It will take perhaps two weeks to fix a track concern causing trains to crawl at pedestrian speeds along the Green Line Extension.
MBTA General Manager Phil Eng, during a meeting of the transportation agency’s board of directors Tuesday morning, said a discrepancy in the width of Green Line tracks could be fixed as soon as mid-November.
“It’s not months, it’s not years to address this,” Eng told the Board.
Last week, Eng revealed that previous MBTA officials discovered but did not publicly disclose a problem with the line’s prefabricated railroad ties, leading to tracks that were out of design specifications and not to national rail standards.
“We did a deeper dive into the project to understand why a project that was recently opened, new construction, resulted in conditions that were unacceptable,” he said. “What we identified was that we had tight gauges across significant portions of the GLX project.”
According to Eng, about half of the track along the Union branch of the Green Line Extension and 80% of the Medford-Tufts branch are outside of the industry rail gauge standard — sometimes called the Stephenson gauge — of 56-and-a-half inches.

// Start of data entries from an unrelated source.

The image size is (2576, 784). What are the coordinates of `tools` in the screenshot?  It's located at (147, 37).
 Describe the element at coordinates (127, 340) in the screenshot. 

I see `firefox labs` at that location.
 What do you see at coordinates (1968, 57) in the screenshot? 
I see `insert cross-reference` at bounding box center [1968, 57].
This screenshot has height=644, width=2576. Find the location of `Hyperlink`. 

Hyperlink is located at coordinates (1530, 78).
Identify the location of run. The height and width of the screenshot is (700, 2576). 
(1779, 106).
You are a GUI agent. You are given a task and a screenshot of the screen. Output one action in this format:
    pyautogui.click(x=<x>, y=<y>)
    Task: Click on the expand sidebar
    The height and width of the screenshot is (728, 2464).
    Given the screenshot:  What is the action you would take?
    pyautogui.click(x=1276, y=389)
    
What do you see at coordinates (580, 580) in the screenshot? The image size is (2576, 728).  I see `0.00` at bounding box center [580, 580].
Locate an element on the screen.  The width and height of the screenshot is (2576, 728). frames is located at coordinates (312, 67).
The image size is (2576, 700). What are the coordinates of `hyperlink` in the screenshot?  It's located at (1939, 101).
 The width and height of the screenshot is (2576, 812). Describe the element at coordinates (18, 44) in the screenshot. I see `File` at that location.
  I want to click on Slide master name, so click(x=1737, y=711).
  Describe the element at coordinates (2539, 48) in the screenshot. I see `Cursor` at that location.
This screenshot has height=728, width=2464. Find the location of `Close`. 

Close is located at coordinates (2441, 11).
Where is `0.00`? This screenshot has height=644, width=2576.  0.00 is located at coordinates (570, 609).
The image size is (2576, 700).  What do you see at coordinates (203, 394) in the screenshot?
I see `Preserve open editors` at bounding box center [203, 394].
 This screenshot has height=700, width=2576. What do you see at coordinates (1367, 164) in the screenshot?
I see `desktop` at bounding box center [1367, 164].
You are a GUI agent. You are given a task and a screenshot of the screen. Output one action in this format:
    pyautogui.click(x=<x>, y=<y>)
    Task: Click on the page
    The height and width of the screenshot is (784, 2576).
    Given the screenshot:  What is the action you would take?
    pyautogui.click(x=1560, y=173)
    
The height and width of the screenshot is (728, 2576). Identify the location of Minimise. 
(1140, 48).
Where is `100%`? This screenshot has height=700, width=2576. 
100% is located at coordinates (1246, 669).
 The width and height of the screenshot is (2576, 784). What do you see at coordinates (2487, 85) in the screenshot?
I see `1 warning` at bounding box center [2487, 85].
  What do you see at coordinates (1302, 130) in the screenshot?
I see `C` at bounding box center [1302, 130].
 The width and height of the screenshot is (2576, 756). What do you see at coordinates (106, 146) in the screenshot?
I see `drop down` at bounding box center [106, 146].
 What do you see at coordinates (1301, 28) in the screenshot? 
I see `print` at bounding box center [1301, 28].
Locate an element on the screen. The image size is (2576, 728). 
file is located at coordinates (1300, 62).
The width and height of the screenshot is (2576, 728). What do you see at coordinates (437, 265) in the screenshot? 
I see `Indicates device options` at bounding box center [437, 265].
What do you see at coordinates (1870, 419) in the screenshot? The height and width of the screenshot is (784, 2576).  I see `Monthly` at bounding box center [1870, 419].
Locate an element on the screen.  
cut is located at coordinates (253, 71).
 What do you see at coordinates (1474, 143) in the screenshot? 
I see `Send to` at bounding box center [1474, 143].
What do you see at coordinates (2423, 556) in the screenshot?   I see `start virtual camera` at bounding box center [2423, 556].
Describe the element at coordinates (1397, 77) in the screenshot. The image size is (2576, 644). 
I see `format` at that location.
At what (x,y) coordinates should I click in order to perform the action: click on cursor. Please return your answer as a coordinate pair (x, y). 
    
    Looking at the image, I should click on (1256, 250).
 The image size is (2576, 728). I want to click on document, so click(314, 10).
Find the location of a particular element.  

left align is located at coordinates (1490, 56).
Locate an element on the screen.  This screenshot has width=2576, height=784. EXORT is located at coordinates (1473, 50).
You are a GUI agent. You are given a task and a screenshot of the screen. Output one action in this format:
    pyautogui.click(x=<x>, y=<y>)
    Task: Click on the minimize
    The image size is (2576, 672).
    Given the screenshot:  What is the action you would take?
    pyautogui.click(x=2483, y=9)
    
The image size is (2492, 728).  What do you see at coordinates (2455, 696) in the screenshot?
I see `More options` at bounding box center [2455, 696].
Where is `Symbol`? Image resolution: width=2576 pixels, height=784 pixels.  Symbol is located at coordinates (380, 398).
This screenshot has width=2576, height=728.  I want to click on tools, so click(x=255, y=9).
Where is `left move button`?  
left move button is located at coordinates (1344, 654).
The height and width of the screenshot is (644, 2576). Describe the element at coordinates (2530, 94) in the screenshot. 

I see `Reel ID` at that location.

Parts of the track are between an eighth and a three-eighths of an inch too narrow, Eng said, despite the contract calling for no more than a sixteenth of an inch tolerance.
“That does not mean it was unsafe to run trains,” the GM said.
Under a proposed corrective action plan offered by the construction conglomerate that installed the tracks, GLX Constructors, work could begin as soon as next month and would occur overnight, from 9 p.m. to 5 a.m.
Eng said the company’s proposal, which MBTA officials are still reviewing, calls for “10 to 14 nights of work” starting on November 1 to “address and regauge all of the track that needs to be done along both branches.”
To fix the problem, Eng told the board, the pre-installed plates connecting the metal train track to the wooden rail ties will need to be unbolted, the bolt holes filled and re-drilled, and the plates and track reconnected. The procedure is not entirely uncommon in the rail industry, Eng said, and his staff is focused on making sure the solution won’t result in future frustrations.
GLX Constructors — an entity made up of Fluor Enterprises Inc., The Middlesex Corporation, Herzog Contracting Corp. and Balfour Beatty Infrastructure, Inc. — will have to foot the bill for fixing the track problem, according to the GM.
The roughly $2.3 billion Green Line Extension project was completed at the end of last year, with a new branch that starts in Medford at the Tufts/College Avenue station and adds four stops in Somerville. A smaller branch opened in March 2022, adding service at the Union Square station in Somerville.